Tommy Rutherford

No. 42 – MHP Riesen Ludwigsburg
- Position: Center
- League: BBL

Personal information
- Born: January 9, 1997 (age 29) San Diego, California, U.S.
- Listed height: 6 ft 8.3 in (2.04 m)
- Listed weight: 240 lb (109 kg)

Career information
- High school: Grossmont (El Cajon, California)
- College: UC Irvine (2016–2020)
- NBA draft: 2020: undrafted
- Playing career: 2020–present

Career history
- 2020–2021: Racing Luxembourg
- 2021–2022: Starwings Basel
- 2022–2023: ZZ Leiden
- 2023–2024: Neptūnas Klaipėda
- 2024: South Bay Lakers
- 2025: Motor City Cruise
- 2025–2026: BC Kalev
- 2026: Jonava Hipocredit
- 2026–present: Riesen Ludwigsburg

Career highlights
- BNXT League champion (2023); BNXT Dutch Finals MVP (2023); Dutch League champion (2023); Dutch Cup winner (2023); First-team All-Big West (2018); Big West Hustle Player of The Year (2019);

= Tommy Rutherford =

American basketball player

Thomas Rutherford (born January 9, 1997) is an American professional basketball player for Riesen Ludwigsburg of the Basketball Bundesliga (BBL). Listed at 6 ft 8.3 in and 240 lbs, he plays the center position. He played college basketball for the UC Irvine Anteaters.

==College career==
After graduating Grossmont High School, Rutherford played with the UC Irvine Anteaters men's basketball team from 2016 to 2020. He was a first-team All-Big West in 2018.

==Professional career==
Rutherford started his professional career in 2020, when he played his rookie season with Racing Luxembourg in the Luxembourg League. He averaged a double-double of 19.7 points and a league-leading 16.5 rebounds per game.

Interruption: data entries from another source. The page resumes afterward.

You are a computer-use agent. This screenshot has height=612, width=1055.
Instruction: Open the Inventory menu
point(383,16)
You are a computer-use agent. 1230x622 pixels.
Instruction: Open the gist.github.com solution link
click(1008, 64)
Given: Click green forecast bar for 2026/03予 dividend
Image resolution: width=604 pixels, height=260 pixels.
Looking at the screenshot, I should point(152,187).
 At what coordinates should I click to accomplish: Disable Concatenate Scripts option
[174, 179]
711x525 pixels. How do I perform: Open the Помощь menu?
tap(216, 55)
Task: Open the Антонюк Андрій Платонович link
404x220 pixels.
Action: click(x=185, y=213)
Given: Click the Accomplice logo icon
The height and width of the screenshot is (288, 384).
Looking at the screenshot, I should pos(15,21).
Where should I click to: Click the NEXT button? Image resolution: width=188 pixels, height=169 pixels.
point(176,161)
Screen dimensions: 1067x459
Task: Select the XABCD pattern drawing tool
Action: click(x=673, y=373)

In the 2021–22 season, Rutherford played in Switzerland for Starwings Basel. He averaged 15.3 points and a league-leading 11.4 rebounds per game in the Swiss Basketball League (SBL).

On August 22, 2022, Rutherford signed with Dutch club ZZ Leiden of the BNXT League. With Leiden, he won the Dutch Cup, Dutch League and BNXT championship in the 2022–23 season. In Game 5 of the Dutch League finals, Rutherford scored the decisive two free-throws that sealed Leiden's fifth national title. He was also named Dutch Finals MVP after the series.

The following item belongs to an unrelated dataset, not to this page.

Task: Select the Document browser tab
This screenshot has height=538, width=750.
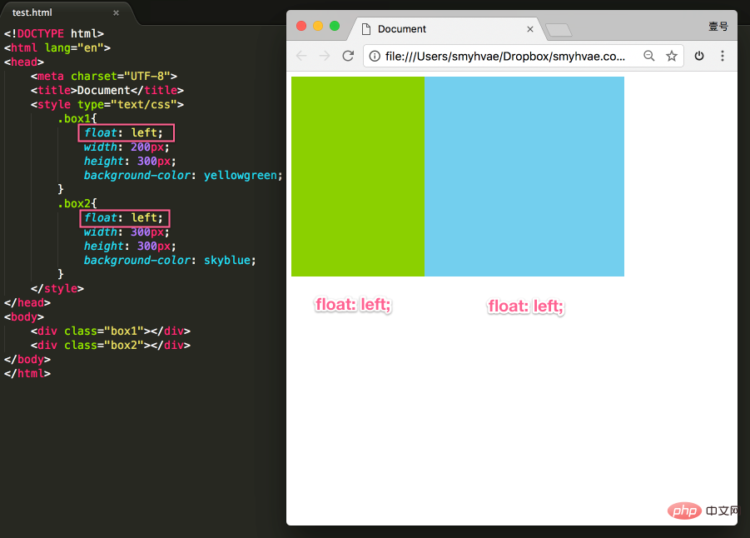Action: [433, 29]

On August 2, 2023, Rutherford signed with Neptūnas Klaipėda of the Lithuanian Basketball League (LKL).

On October 26, 2024, Rutherford joined the Santa Cruz Warriors after being selected in the 2024 NBA G League draft. However, he was waived on November 6 and on December 6, he joined the South Bay Lakers, but was waived on December 13.

On January 11, 2025, Rutherford joined the Motor City Cruise.

On August 13, 2025, it was announced that Rutherford will join Estonian club Kalev of the Korvpalli Meistriliiga for the 2025–26 season.

On February 24, 2026, Rutherford signed with Jonava Hipocredit of the Lithuanian Basketball League (LKL).

On August 24, 2026, Rutherford signed a two-month contract with Riesen Ludwigsburg of the Basketball Bundesliga (BBL), with an option to extend it for the remainder of the season.

==Personal life==
Rutherford has an older brother and an older sister. He studied civil engineering at the University of California, Irvine.